Drury’s labors paid off when in late March the state legislature voted in favor of terminating Magellan’s Medicaid contract, which was followed by an agreement between the company and Governor Marc Racicot to end the arrangement.
After the legislature called on Magellan to end its oversight of the state’s Medicaid mental health program, Drury then organized a joint initiative with APA’s Office of Health Care Systems and Financing. APA staff and consultants went to Montana to help develop an alternative system for providing mental health care to Medicaid recipients without the intervention of a managed care company. Drury and his colleagues are now working with Montana public health officials to craft a new system that provides mental health care to the state’s poor and seriously ill citizens.
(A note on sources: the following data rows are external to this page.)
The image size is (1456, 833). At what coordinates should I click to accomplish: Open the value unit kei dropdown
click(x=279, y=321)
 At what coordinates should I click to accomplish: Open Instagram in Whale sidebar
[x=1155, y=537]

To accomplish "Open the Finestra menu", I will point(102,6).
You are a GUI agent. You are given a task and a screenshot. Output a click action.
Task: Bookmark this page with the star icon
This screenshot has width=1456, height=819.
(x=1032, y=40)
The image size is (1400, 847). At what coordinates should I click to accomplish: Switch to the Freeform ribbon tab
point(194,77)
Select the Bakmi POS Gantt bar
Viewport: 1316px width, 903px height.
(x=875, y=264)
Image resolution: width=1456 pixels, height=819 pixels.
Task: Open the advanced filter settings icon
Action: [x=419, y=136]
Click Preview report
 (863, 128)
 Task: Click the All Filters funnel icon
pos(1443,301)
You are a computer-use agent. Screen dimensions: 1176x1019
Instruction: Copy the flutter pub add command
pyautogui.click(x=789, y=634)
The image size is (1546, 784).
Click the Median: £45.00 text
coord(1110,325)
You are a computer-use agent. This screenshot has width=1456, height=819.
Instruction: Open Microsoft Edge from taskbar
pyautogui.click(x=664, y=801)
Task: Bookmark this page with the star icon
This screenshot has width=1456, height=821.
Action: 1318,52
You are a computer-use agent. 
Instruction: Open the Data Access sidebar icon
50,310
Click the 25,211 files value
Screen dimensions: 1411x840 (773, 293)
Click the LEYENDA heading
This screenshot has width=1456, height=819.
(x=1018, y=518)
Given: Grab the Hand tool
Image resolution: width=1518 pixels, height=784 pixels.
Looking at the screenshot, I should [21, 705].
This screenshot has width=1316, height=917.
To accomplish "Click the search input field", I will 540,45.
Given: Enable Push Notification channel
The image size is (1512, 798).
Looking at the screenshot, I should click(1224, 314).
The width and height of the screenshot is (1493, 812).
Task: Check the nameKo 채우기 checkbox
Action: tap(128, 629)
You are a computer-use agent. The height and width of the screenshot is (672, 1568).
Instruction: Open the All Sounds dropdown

In receiving the Assembly’s award, Drury said he was especially grateful "for all I have learned from my work with consumers and their families. Their courage and ability to withstand the slings and arrows of mental illness has inspired me."
He was spurred to action, he added, by the realization that "my desire to help with the anguish of my patients was being smothered by absurdist architecture of pseudo-finance and pseudo-planning. . . . My lifelong dream of caring for people was being systematically dismantled."